Exercise instructions
• A. In the excerpt on the food we grow and eat, why does the writer's research experience advise against yearning for an organic, local, or slow food system? Answer in one to three sentences.
• B. Reproduce the stretch of the excerpt on the food we grow and eat from "I want a food" through "yet also motivated....".

Selected text

==================================================

Straight Talk About the Food We Grow and Eat

This is a most excellent book. Here is an excerpt, followed by some bits I found in reviews (apologies for transcription errors):

My research experience tells me not to yearn for an organic, local, or slow food system, since that would mean abandoning a century's worth of modern science. It would force farmers to accept more toil and less income, consumers would be given fewer nutritious food choices, and greater destruction would be done to the natural environment....

I want a food solution that works for all, including people who live on a budget and those without a lot of spare time. Dinners at Chez Panisse may be wonderful, but start at over a hundred dollars. Assembling healthy meals from fresh, unprocessed ingredients is a joy for many, but the time required for shopping, preparation, and clean up may be too much for a single parent with school-age kids....

I had seen poverty in America, mostly in cities, but the extreme rural poverty I encountered on this trip to Asia left me angered and upset, yet also motivated....

==================================================

Supplied information
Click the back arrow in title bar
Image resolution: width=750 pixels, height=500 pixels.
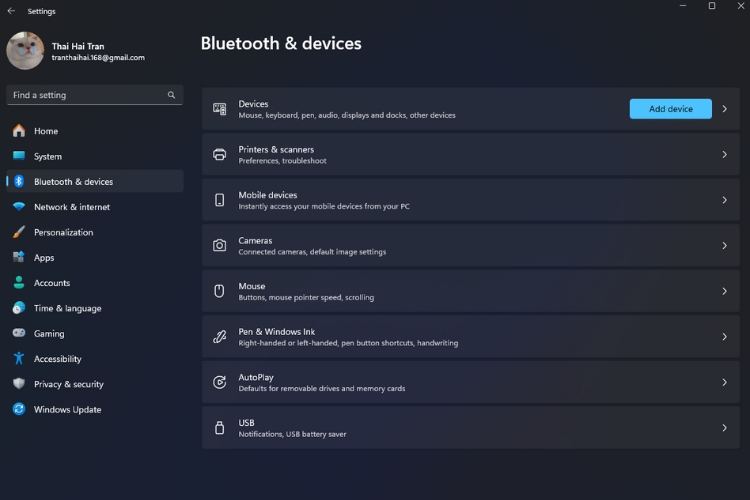click(x=11, y=11)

==================================================

Solutions in order
• A. Such a system would mean abandoning a century's worth of modern science. According to the writer, it would force farmers to accept more toil and less income, give consumers fewer nutritious food choices, and do greater destruction to the natural environment.

• B.
I want a food solution that works for all, including people who live on a budget and those without a lot of spare time. Dinners at Chez Panisse may be wonderful, but start at over a hundred dollars. Assembling healthy meals from fresh, unprocessed ingredients is a joy for many, but the time required for shopping, preparation, and clean up may be too much for a single parent with school-age kids....

I had seen poverty in America, mostly in cities, but the extreme rural poverty I encountered on this trip to Asia left me angered and upset, yet also motivated....